# [What is required]
Below are some records. Copy every line in them that holds "message".

# [Material provided]
+--

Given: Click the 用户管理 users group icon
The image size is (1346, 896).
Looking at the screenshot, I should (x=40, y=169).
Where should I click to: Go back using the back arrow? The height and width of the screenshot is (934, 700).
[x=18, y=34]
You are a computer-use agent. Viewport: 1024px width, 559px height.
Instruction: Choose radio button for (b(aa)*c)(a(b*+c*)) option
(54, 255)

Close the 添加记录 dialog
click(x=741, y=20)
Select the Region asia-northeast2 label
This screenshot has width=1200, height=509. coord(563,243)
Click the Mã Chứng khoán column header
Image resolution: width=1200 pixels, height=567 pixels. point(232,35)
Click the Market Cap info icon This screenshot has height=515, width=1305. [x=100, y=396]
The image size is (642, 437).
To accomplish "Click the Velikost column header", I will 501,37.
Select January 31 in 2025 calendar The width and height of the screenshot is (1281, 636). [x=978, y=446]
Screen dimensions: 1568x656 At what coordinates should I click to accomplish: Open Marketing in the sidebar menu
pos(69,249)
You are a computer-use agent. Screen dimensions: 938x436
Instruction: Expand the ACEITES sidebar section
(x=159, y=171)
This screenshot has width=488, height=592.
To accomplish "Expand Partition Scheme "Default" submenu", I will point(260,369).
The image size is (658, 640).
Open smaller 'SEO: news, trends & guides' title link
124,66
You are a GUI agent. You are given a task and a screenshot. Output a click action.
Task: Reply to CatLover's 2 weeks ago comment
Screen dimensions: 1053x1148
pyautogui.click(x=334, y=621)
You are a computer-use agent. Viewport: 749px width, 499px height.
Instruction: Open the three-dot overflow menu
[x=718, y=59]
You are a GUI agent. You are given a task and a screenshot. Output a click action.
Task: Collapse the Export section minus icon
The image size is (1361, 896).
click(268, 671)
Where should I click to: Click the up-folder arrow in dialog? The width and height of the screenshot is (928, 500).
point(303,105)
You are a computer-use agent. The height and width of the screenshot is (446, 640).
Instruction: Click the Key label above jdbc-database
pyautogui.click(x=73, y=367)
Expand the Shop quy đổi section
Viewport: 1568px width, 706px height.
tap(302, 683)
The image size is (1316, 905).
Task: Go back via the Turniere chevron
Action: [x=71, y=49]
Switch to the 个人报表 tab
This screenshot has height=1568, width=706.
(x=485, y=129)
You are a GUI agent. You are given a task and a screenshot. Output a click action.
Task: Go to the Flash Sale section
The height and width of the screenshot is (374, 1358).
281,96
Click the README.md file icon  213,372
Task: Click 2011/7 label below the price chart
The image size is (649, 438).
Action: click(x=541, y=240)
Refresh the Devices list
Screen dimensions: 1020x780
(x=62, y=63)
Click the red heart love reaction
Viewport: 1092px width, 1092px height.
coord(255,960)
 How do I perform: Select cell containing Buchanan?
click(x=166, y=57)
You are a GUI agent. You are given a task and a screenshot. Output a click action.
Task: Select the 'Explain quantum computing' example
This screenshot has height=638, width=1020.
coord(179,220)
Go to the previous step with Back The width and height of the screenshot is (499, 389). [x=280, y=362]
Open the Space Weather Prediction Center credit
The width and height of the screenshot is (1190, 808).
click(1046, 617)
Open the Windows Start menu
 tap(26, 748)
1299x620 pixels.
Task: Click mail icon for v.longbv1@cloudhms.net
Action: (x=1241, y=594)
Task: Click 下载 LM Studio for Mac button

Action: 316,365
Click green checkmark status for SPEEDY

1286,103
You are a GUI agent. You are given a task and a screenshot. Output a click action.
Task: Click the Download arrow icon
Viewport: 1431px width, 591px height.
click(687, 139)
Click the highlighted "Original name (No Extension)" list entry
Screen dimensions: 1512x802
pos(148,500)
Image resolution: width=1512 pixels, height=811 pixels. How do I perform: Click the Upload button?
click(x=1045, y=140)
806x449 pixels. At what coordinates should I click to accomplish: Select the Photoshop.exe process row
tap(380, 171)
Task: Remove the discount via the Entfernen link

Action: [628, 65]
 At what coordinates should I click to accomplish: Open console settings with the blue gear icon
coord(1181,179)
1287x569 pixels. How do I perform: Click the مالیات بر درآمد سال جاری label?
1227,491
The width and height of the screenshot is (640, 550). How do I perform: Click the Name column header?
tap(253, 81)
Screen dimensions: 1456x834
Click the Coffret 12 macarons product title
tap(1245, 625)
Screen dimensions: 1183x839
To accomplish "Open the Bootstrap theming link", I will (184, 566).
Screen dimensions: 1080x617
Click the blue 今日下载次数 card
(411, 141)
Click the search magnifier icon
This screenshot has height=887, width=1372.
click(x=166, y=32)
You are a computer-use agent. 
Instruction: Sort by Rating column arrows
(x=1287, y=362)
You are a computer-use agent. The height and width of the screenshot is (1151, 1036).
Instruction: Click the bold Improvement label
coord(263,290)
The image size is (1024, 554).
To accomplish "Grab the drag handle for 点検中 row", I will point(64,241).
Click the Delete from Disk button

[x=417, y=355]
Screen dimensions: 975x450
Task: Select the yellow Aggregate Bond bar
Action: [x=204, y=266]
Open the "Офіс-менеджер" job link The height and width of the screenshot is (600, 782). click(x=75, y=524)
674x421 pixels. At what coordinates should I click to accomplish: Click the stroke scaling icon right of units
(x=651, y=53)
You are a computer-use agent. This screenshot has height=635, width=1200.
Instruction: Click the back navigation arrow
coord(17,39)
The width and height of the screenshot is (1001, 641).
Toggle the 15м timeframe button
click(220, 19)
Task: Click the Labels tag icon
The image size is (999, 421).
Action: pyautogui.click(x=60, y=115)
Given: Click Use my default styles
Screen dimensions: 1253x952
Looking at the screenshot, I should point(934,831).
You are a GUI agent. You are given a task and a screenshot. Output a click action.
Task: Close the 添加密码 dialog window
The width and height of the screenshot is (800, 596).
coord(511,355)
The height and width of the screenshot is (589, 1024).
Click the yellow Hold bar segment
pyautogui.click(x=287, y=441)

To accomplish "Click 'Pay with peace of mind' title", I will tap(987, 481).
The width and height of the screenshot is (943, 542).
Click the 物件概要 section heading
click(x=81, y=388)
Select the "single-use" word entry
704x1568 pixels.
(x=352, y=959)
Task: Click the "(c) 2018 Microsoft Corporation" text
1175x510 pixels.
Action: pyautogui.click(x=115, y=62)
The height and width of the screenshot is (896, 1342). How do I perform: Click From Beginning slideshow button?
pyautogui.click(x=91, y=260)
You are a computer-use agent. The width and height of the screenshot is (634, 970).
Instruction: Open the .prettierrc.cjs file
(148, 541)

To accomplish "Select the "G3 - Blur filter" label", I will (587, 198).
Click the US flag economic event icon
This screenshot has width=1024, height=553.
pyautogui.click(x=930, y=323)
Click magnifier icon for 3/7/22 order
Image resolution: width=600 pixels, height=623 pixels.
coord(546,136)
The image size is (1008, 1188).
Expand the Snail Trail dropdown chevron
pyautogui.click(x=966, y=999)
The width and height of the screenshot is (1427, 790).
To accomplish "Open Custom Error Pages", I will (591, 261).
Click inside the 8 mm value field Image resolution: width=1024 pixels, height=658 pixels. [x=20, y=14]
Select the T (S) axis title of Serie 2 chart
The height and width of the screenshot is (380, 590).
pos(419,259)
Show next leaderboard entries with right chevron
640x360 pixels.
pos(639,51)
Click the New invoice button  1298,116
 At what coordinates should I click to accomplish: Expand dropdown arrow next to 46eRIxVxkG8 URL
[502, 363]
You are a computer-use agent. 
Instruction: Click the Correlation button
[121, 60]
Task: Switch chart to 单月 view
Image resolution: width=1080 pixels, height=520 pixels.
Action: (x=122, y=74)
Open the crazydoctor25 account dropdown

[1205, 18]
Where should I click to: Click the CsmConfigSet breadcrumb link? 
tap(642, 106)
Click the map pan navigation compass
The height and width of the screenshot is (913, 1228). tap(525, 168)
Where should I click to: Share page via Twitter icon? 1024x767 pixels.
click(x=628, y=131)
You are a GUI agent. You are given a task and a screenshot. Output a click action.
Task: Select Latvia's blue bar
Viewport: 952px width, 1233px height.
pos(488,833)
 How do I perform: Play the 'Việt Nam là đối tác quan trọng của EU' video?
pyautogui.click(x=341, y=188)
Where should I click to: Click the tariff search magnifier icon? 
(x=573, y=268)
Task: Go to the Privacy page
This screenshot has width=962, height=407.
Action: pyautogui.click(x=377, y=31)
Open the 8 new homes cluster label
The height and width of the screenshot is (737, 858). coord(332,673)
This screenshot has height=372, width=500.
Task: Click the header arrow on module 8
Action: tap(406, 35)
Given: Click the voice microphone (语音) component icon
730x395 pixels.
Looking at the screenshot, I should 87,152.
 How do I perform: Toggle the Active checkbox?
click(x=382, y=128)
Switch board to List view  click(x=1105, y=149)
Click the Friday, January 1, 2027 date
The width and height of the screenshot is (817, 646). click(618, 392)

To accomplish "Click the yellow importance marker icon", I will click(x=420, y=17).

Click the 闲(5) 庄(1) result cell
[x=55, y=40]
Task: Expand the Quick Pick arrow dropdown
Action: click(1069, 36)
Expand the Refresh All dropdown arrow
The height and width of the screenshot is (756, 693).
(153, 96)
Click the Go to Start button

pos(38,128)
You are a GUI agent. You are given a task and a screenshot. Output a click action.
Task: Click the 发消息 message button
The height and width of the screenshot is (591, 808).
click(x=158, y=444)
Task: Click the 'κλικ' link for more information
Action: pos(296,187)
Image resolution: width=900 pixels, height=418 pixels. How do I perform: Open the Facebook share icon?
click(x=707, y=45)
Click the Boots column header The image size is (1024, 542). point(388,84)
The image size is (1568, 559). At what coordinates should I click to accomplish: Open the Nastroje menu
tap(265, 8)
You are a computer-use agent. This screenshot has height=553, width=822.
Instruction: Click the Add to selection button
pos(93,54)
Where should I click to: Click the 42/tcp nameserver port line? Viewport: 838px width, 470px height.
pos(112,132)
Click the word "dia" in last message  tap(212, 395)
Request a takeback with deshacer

+--

# [Written reply]
Task: Click the 发消息 message button
Click the word "dia" in last message  tap(212, 395)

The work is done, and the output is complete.